Journalists take photographs of Hyundai Motor's first hybrid car IONIQ during its unveiling ceremony in Seoul
Reuters/Kim Hong-Ji
The showstopper.
By Durba Ghosh
Published Last updated This article is more than 2 years old.

India’s electric vehicles (EV) space has just received a South Korean booster shot.

Carmakers Hyundai Motors and Kia Motors today (March 19) announced that they plan to invest $300 million (Rs2,059 crore) in the EV initiative of India’s top cab-hailing company Ola. The two companies are tapping the app-based taxi space to increase sales of their EVs, as personal vehicle sales are yet to take off. Hyundai had led a Rs100-crore funding round in car rental startup Revv in August last year.

Hyundai and Kia will also work with Ola to create new mobility solutions using e-cars, build India-specific EVs, and develop the infrastructure required for it, a press release said.

“Our partnership with Ola will certainly accelerate our efforts to transform into a smart mobility solutions provider,” Euisun Chung, executive vice-chairman of Hyundai Motor Group, said in the release.

The confluence

Taxis, according to Amit Kaushik, country head of automotive consultancy Urban Science, will be the first mover in accelerating the adoption of EVs in India.

In the past few years, firms such as General Motors, Ford, and Toyota, have all backed ride-hailing companies such as Uber and Lyft. Toyota also made its maiden investment in India’s startup ecosystem last year, having led a $30-million round in the used automobile marketplace and auto services company Droom.

In February, India’s homegrown Mahindra & Mahindra launched its own service, Glyd, exclusively for the EVs it manufactures. The tractors-to-IT conglomerate has also previously invested in car-rental firm Zoomcar over multiple rounds.

These moves reflect the overall gloom in the Indian automobile sector.

In 2018, passenger vehicle sales saw single-digit growth of over 5% to 33,93,705 units over the previous year. The situation hasn’t improved in the current year. The country’s largest carmaker, Maruti Suzuki, which accounts for over 50% of the passenger vehicle market, saw a marginal growth of 1.1% in January.

What’s in it for Ola?

For Ola, the investment is a lifeboat for its EV initiative piloted two years ago in Nagpur, Maharashtra, as part of prime minister Narendra Modi’s ambitious plan to make all new vehicles electric by 2030. With an initial investment of about $8 million, Softbank-backed Ola had hoped to deploy over 10,000 EVs over the following years.

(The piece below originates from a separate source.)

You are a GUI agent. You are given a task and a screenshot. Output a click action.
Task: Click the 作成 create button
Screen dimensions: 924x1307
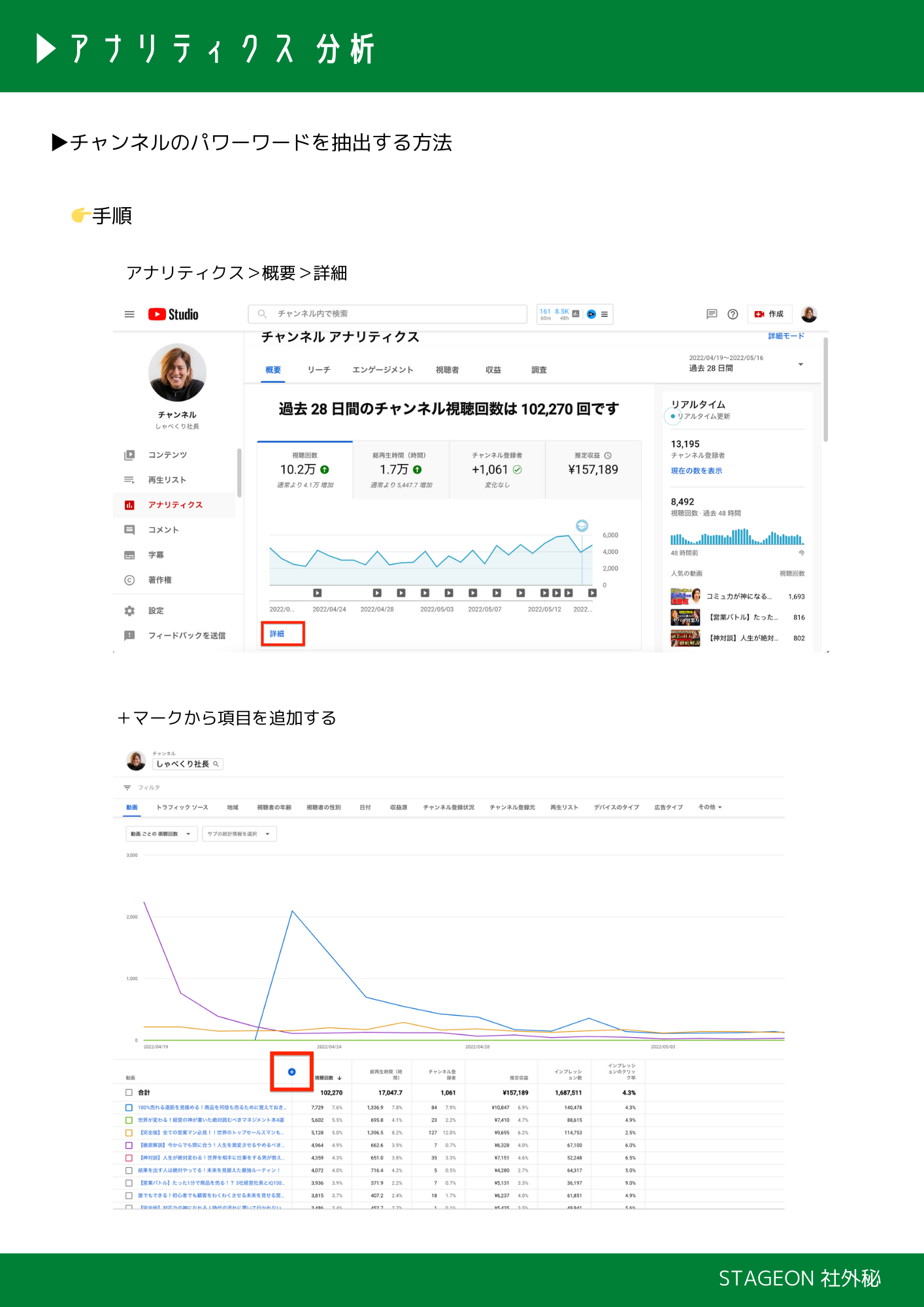[770, 314]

However, the programme hit a snag as drivers were left helpless in long queues at woefully few charging stations. The company subsequently changed track to focus on e-three wheelers that cost five times less than an e-car.

Partnering car manufacturers will help Ola revive its e-car ambitions as Hyundai and Kia’s in-house engineering and maintenance capabilities will help keep operating costs low.

The investment will also give the Bengaluru-based firm’s founders, Bhavish Aggarwal and Ankit Bhati, strong leverage against its largest investor SoftBank. The Japanese investor, which also has a stake in rival Uber, had made a play for a majority stake in Ola in 2016 when it offered to invest $1 billion fresh capital in the company. Ola, however, preferred to curtail SoftBank’s influence and has since been trying to bring in fresh investors.

The fresh funding will also give Ola ammunition against rival Uber.

“This partnership will also significantly benefit driver-partners on our platform,” Bhavish Aggarwal, co-founder and CEO of Ola said.